Infine, stufo della mia città, emigrai all’Estero.
Fuori dall’Italia conobbi il Mondo, quello vero degli scoppiati, i musicisti, gli emarginati, i Sudaca, gli spagnoli, “I mostri” e mi diedi alla musica, all’alcol, ai rave, ai concerti e alla cocaina. Serate chiusi in casa con il piattino riscaldato, la musica e i video della Roma di Spalletti su youtube, fino a quando decidevamo di uscire.
Così gli inverni passavano come una lunga e infinita notte, tra locali notturni, musica e laboratorio. Ogni tanto m’innamoravo pure, e quando lo raccontavo gli altri ridevano e mi presentavano sempre qualcuna. In verità non ho mai fatto troppa selezione su chi portarmi a letto. Mi bastava sapere che ci saremmo divertiti.

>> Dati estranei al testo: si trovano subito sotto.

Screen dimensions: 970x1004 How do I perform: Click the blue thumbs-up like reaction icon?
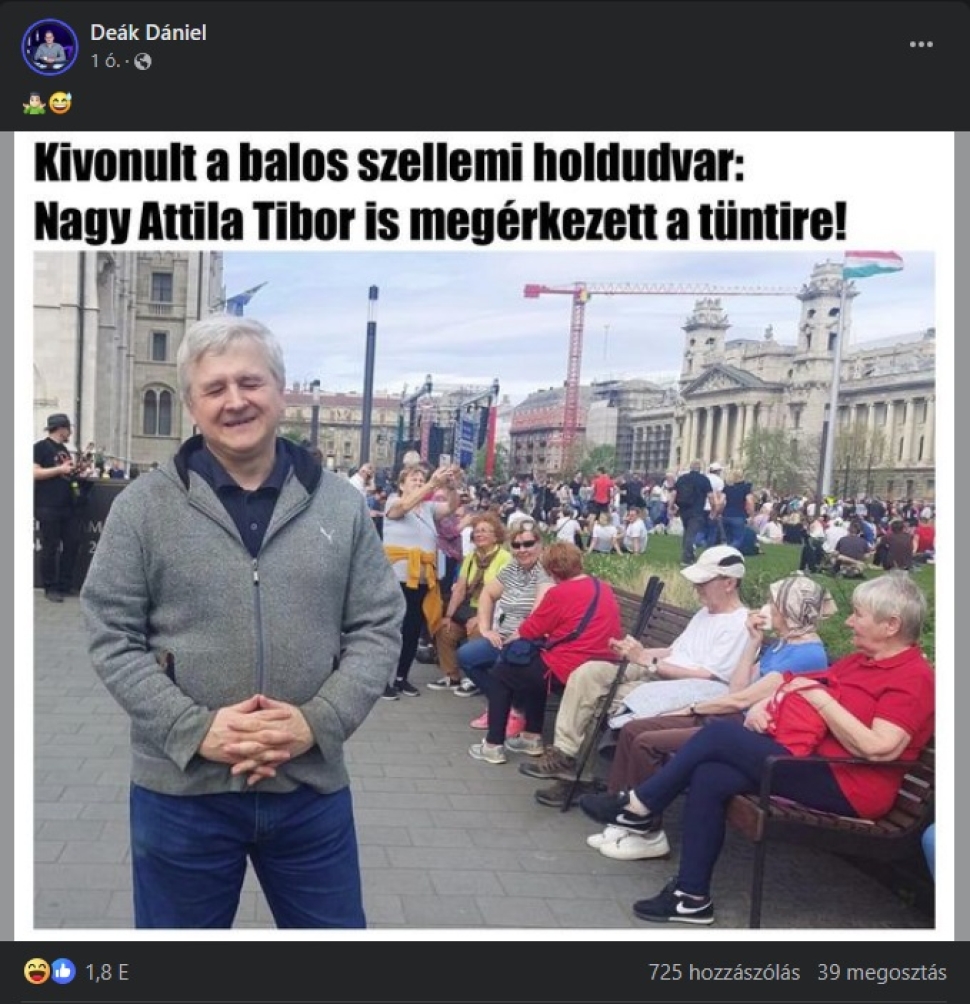63,972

E così era, anche quando non andava per il verso giusto, ma poi quale dovesse essere questo verso, non l’ho mai capito.
Ad oggi continuo a fare quello di sempre: cercare nuovi mondi a me sconosciuti. Il divorzio, il matrimonio, i figli, la musica, altri nuovi mondi, la ricerca. Ogni tanto divento nostalgico dei miei 30 anni, ma solo perché me li ricordo bene, troppo bene. E questo è un problema, dato che si perde un sacco di tempo a ripercorrere scene già vissute, anche se mille volte.
Sono stato felice a tempo pieno. Ora lo sono a tratti, perché si diventa grandi e l’assolutismo delle emozioni lascia il posto alla conoscenza del vissuto.
Una cosa però ho capito: che non c’è nulla da capire. E anche che non ho mai detto no a un progetto.